* **DO THIS**
Rewrite the items from the line containing "At what coordinates should I click to accomplish: Switch" through the last item, switching "back arrow" to "return arrow" and leaving everything else unchanged.

* **DATA RECORDS**

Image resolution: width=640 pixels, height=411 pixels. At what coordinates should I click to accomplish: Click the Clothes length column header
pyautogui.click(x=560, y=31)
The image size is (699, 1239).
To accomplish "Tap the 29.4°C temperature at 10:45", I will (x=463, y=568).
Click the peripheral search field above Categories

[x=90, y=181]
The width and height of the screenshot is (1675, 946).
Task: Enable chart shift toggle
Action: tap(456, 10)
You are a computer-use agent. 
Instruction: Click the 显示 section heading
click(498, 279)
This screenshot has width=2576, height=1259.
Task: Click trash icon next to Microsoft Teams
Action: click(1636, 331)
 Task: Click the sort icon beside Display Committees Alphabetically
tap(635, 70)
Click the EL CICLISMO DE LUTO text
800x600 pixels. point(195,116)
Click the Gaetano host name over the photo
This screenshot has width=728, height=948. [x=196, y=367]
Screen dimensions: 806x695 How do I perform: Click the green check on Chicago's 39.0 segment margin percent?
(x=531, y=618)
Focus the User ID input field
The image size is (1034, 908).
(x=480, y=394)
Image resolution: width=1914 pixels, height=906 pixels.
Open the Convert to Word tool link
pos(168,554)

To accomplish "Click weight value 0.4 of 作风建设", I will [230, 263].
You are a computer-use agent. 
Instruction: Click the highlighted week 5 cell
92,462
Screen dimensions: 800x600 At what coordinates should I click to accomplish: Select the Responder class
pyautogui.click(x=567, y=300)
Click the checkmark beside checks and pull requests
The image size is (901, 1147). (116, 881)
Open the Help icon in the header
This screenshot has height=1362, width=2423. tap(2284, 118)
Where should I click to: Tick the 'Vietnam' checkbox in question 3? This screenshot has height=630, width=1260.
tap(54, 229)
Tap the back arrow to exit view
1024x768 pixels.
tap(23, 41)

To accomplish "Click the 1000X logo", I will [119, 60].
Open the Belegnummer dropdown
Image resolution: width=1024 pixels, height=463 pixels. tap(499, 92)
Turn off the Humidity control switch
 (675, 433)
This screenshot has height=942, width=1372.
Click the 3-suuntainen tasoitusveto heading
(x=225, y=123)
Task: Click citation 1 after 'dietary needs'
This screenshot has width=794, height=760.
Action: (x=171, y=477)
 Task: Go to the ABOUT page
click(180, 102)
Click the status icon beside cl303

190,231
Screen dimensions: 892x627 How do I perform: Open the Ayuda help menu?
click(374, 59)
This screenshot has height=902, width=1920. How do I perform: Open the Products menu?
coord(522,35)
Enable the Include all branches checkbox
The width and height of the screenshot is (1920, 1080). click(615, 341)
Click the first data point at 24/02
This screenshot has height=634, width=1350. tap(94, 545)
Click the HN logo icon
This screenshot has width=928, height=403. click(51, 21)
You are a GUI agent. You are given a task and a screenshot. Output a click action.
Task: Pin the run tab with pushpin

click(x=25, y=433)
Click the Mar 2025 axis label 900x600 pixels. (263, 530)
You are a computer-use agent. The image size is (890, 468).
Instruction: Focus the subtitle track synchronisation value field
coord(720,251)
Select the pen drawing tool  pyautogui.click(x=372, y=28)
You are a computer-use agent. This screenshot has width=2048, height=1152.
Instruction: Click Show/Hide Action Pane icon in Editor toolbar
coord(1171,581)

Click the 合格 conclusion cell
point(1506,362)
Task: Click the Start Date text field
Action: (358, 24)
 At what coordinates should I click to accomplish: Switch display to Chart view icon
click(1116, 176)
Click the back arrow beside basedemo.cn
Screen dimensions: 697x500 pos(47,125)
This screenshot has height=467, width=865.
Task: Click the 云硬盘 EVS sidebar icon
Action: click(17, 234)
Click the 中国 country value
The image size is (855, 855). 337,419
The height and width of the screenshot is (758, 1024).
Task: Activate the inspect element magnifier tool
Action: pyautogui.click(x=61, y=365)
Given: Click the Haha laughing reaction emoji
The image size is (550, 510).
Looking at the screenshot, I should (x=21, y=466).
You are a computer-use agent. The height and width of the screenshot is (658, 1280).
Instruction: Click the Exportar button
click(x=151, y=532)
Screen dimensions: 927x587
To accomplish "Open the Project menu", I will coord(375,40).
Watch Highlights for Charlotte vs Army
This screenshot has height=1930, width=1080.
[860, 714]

* **FULL SOLUTION**
 At what coordinates should I click to accomplish: Switch display to Chart view icon
click(1116, 176)
Click the return arrow beside basedemo.cn
Screen dimensions: 697x500 pos(47,125)
This screenshot has height=467, width=865.
Task: Click the 云硬盘 EVS sidebar icon
Action: click(17, 234)
Click the 中国 country value
The image size is (855, 855). 337,419
The height and width of the screenshot is (758, 1024).
Task: Activate the inspect element magnifier tool
Action: pyautogui.click(x=61, y=365)
Given: Click the Haha laughing reaction emoji
The image size is (550, 510).
Looking at the screenshot, I should (x=21, y=466).
You are a computer-use agent. The height and width of the screenshot is (658, 1280).
Instruction: Click the Exportar button
click(x=151, y=532)
Screen dimensions: 927x587
To accomplish "Open the Project menu", I will coord(375,40).
Watch Highlights for Charlotte vs Army
This screenshot has height=1930, width=1080.
[860, 714]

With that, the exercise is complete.